Les promesses du stéréoBiCROS sous l’œil expert de Morgan Potier

Dans le cadre de son doctorat, l’audioprothésiste s’intéresse notamment aux potentialités de ce dispositif qu’il a été l’un des premiers à tester et à baptiser.

Par Stéphane Davoine
(c)Andrii Yalanskyi AdobeStock

L’innovation n’est pas qu’un produit de la R&D, elle peut aussi résulter de la pratique quotidienne. Le stéréoBiCROS (ou TriCROS) – qui permet l’appareillage des subcophoses associées à une oreille controlatérale malentendante – en est un exemple. En 2015, Morgan Potier a fait partie des précurseurs du dispositif. « Cette année-là, nous avons pu, en laissant actif le mode d’écoute téléphonique binaural, détourner la fonction initialement prévue à autre chose, pour router le signal vers la meilleure oreille – comme un CROS – tout en stimulant la plus atteinte : un mode de stimulation que l’on attendait depuis longtemps pour les patients subcophotiques », explique l’audioprothésiste indépendant de Narbonne et membre du bureau de la SFA.

S’il qualifie donc volontiers ce système détourné de « bidouille », Morgan Potier est avant tout un passionné de recherche, lui qui a entamé un doctorat en Neurosciences à l’université d’Aix-Marseille au sein du laboratoire CNRS UMR 7291 d’Arnaud Noreña. Ciblant précisément les compensations novatrices dans le cadre des réhabilitations auditives neurosensorielles asymétriques, ses travaux ont déjà donné lieu à une publication [1] montrant les avantages du système en conduction osseuse Adhear (MED-EL) sur la compréhension dans le bruit chez les personnes présentant des surdités unilatérales.

Même si l’implant donne de meilleurs résultats, les ratios coût/efficacité et coût/risque du StéréoBiCROS suggèrent que ce dernier n’est pas en reste et qu’il doit être testé pendant un mois avant d’envisager l’implantation pour les subcophoses

Morgan Potier, audioprothésiste et doctorant

Un autre pan de la thèse de Morgan Potier explore, chez les patients souffrant de pertes asymétriques, l’effet sur les acouphènes de diverses stratégies de réhabilitation dont le StéréoBiCROS qui produit une baisse de la sonie et de la gêne de l’acouphène comparable à celle observée par l’implantation cochléaire [2]. « Même si l’implant donne de meilleurs résultats, les ratios coût/efficacité et coût/risque du StéréoBiCROS suggèrent que ce dernier n’est pas en reste et qu’il doit être testé pendant un mois avant d’envisager l’implantation pour les subcophoses », explique Morgan Potier.

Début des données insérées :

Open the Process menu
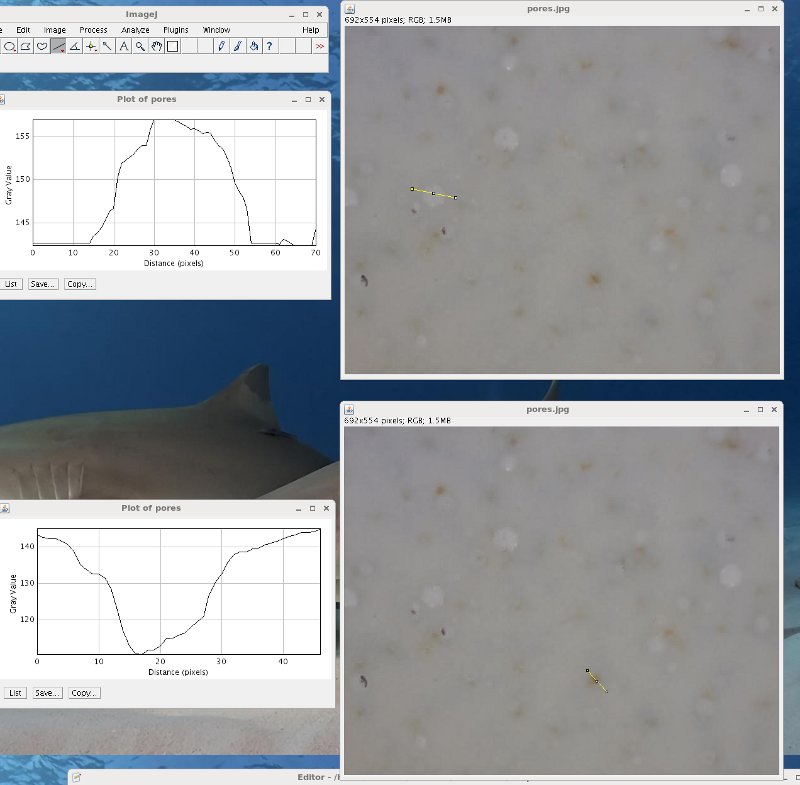Viewport: 800px width, 785px height. point(93,30)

Progressivité dans la délivrance de l’amplification

L’adaptation d’un stéréoBiCROS présente des spécificités. « Pour parvenir à une stimulation optimisée, on doit délivrer encore plus progressivement qu’à l’accoutumée notre amplification car l’oreille la plus atteinte n’est pas apte à recevoir d’emblée une amplification définie sur les bases de calculs habituelles », révèle Morgan Potier. La gestion des basses fréquences, pénalisées par l’effet « filtre en peigne » dû au retard entre le temps d’arrivée (analyse) du son routé par rapport au son naturel dans la meilleure oreille est un autre écueil. « Contrecarrer cet effet est ardu. La solution actuellement acceptée est de diminuer drastiquement le gain jusqu’à 750-1 000 Hz, ce qui est contre-intuitif », précise encore l’audioprothésiste.

Pour vérifier les promesses du stéréoBiCROS, les fabricants devront permettre des réglages aujourd’hui inaccessibles et donc limitants pour les professionnels. Pour Morgan Potier, trois sont essentiels : « L’accès à une directivité microphonique adaptative, pour améliorer le rapport signal/bruit, aujourd’hui omnidirectionnel, l’intégralité des algorithmes de reconnaissance de la parole et de filtrage du bruit – non disponibles en mode téléphone binaural – et enfin la possibilité d’une modification du niveau de flux pour le renvoi entre la mauvaise et la bonne oreille ». Un sujet passionnant qui ne manquera pas d’animer les nombreuses sessions du 36e Congrès Mondial d’Audiologie (19-22 septembre 2024, Cnit – La Défense – Paris) qui seront consacrées aux surdités asymétriques.